(Rows of pointing data)

• • • •

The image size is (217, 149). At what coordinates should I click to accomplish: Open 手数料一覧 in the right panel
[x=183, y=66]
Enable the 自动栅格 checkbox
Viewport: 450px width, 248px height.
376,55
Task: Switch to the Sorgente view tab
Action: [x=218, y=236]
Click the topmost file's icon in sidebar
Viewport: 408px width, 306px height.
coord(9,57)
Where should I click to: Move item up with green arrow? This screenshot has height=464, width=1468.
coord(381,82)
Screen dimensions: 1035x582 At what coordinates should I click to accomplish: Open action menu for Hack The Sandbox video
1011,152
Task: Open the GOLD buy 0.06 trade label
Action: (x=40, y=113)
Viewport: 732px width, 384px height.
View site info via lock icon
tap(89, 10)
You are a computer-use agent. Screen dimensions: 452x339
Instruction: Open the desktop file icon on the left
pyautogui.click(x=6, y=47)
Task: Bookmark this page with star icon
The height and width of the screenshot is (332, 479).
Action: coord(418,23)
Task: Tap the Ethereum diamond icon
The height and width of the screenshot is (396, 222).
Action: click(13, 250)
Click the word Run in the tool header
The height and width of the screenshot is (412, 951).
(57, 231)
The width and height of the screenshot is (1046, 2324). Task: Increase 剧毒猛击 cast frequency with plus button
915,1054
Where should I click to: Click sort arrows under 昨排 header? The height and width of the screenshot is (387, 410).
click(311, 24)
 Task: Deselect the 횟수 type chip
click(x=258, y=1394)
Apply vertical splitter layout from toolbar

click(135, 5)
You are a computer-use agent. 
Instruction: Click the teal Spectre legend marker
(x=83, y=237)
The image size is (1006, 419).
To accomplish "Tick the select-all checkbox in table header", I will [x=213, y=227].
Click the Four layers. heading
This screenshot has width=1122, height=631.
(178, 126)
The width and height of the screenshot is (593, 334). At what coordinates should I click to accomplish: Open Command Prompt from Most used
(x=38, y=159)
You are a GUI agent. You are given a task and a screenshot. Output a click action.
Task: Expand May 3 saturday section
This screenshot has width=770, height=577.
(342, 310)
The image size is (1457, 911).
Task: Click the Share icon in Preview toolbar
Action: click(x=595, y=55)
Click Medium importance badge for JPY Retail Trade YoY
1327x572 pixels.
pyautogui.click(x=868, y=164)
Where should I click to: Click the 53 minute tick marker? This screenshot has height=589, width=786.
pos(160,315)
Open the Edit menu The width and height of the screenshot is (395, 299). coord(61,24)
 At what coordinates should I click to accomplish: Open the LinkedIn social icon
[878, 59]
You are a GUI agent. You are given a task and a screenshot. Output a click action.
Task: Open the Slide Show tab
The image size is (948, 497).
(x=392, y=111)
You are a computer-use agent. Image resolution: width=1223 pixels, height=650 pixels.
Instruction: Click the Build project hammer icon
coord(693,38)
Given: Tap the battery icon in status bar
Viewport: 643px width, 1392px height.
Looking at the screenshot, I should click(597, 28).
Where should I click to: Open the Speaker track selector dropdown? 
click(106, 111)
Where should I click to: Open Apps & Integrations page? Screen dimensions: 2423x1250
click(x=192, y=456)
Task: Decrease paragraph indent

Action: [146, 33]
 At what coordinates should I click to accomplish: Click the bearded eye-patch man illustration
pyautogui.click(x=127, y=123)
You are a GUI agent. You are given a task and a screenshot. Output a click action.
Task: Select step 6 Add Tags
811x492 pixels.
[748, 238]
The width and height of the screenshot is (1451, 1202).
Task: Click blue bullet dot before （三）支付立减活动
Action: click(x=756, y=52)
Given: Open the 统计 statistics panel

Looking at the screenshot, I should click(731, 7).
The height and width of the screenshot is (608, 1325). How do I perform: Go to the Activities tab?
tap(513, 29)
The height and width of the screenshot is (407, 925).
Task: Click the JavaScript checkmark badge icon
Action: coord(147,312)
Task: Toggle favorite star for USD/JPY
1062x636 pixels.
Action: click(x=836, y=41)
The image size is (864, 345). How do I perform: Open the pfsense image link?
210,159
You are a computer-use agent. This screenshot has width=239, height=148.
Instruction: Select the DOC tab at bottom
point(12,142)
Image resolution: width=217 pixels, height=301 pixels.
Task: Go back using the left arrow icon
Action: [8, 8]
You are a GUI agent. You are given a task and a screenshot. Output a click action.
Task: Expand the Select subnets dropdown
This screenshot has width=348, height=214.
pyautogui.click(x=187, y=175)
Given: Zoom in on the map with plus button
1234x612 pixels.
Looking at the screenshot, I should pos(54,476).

• • • •

**Stated task**
Put every line of the rows above into a JSON list of strings, with one string per line and any blank lines left out.

**Answer below**
[
  "The image size is (217, 149). At what coordinates should I click to accomplish: Open 手数料一覧 in the right panel",
  "[x=183, y=66]",
  "Enable the 自动栅格 checkbox",
  "Viewport: 450px width, 248px height.",
  "376,55",
  "Task: Switch to the Sorgente view tab",
  "Action: [x=218, y=236]",
  "Click the topmost file's icon in sidebar",
  "Viewport: 408px width, 306px height.",
  "coord(9,57)",
  "Where should I click to: Move item up with green arrow? This screenshot has height=464, width=1468.",
  "coord(381,82)",
  "Screen dimensions: 1035x582 At what coordinates should I click to accomplish: Open action menu for Hack The Sandbox video",
  "1011,152",
  "Task: Open the GOLD buy 0.06 trade label",
  "Action: (x=40, y=113)",
  "Viewport: 732px width, 384px height.",
  "View site info via lock icon",
  "tap(89, 10)",
  "You are a computer-use agent. Screen dimensions: 452x339",
  "Instruction: Open the desktop file icon on the left",
  "pyautogui.click(x=6, y=47)",
  "Task: Bookmark this page with star icon",
  "The height and width of the screenshot is (332, 479).",
  "Action: coord(418,23)",
  "Task: Tap the Ethereum diamond icon",
  "The height and width of the screenshot is (396, 222).",
  "Action: click(13, 250)",
  "Click the word Run in the tool header",
  "The height and width of the screenshot is (412, 951).",
  "(57, 231)",
  "The width and height of the screenshot is (1046, 2324). Task: Increase 剧毒猛击 cast frequency with plus button",
  "915,1054",
  "Where should I click to: Click sort arrows under 昨排 header? The height and width of the screenshot is (387, 410).",
  "click(311, 24)",
  " Task: Deselect the 횟수 type chip",
  "click(x=258, y=1394)",
  "Apply vertical splitter layout from toolbar",
  "click(135, 5)",
  "You are a computer-use agent. ",
  "Instruction: Click the teal Spectre legend marker",
  "(x=83, y=237)",
  "The image size is (1006, 419).",
  "To accomplish \"Tick the select-all checkbox in table header\", I will [x=213, y=227].",
  "Click the Four layers. heading",
  "This screenshot has width=1122, height=631.",
  "(178, 126)",
  "The width and height of the screenshot is (593, 334). At what coordinates should I click to accomplish: Open Command Prompt from Most used",
  "(x=38, y=159)",
  "You are a GUI agent. You are given a task and a screenshot. Output a click action.",
  "Task: Expand May 3 saturday section",
  "This screenshot has width=770, height=577.",
  "(342, 310)",
  "The image size is (1457, 911).",
  "Task: Click the Share icon in Preview toolbar",
  "Action: click(x=595, y=55)",
  "Click Medium importance badge for JPY Retail Trade YoY",
  "1327x572 pixels.",
  "pyautogui.click(x=868, y=164)",
  "Where should I click to: Click the 53 minute tick marker? This screenshot has height=589, width=786.",
  "pos(160,315)",
  "Open the Edit menu The width and height of the screenshot is (395, 299). coord(61,24)",
  " At what coordinates should I click to accomplish: Open the LinkedIn social icon",
  "[878, 59]",
  "You are a GUI agent. You are given a task and a screenshot. Output a click action.",
  "Task: Open the Slide Show tab",
  "The image size is (948, 497).",
  "(x=392, y=111)",
  "You are a computer-use agent. Image resolution: width=1223 pixels, height=650 pixels.",
  "Instruction: Click the Build project hammer icon",
  "coord(693,38)",
  "Given: Tap the battery icon in status bar",
  "Viewport: 643px width, 1392px height.",
  "Looking at the screenshot, I should click(597, 28).",
  "Where should I click to: Open the Speaker track selector dropdown? ",
  "click(106, 111)",
  "Where should I click to: Open Apps & Integrations page? Screen dimensions: 2423x1250",
  "click(x=192, y=456)",
  "Task: Decrease paragraph indent",
  "Action: [146, 33]",
  " At what coordinates should I click to accomplish: Click the bearded eye-patch man illustration",
  "pyautogui.click(x=127, y=123)",
  "You are a GUI agent. You are given a task and a screenshot. Output a click action.",
  "Task: Select step 6 Add Tags",
  "811x492 pixels.",
  "[748, 238]",
  "The width and height of the screenshot is (1451, 1202).",
  "Task: Click blue bullet dot before （三）支付立减活动",
  "Action: click(x=756, y=52)",
  "Given: Open the 统计 statistics panel",
  "Looking at the screenshot, I should click(731, 7).",
  "The height and width of the screenshot is (608, 1325). How do I perform: Go to the Activities tab?",
  "tap(513, 29)",
  "The height and width of the screenshot is (407, 925).",
  "Task: Click the JavaScript checkmark badge icon",
  "Action: coord(147,312)",
  "Task: Toggle favorite star for USD/JPY",
  "1062x636 pixels.",
  "Action: click(x=836, y=41)",
  "The image size is (864, 345). How do I perform: Open the pfsense image link?",
  "210,159",
  "You are a computer-use agent. This screenshot has width=239, height=148.",
  "Instruction: Select the DOC tab at bottom",
  "point(12,142)",
  "Image resolution: width=217 pixels, height=301 pixels.",
  "Task: Go back using the left arrow icon",
  "Action: [8, 8]",
  "You are a GUI agent. You are given a task and a screenshot. Output a click action.",
  "Task: Expand the Select subnets dropdown",
  "This screenshot has width=348, height=214.",
  "pyautogui.click(x=187, y=175)",
  "Given: Zoom in on the map with plus button",
  "1234x612 pixels.",
  "Looking at the screenshot, I should pos(54,476)."
]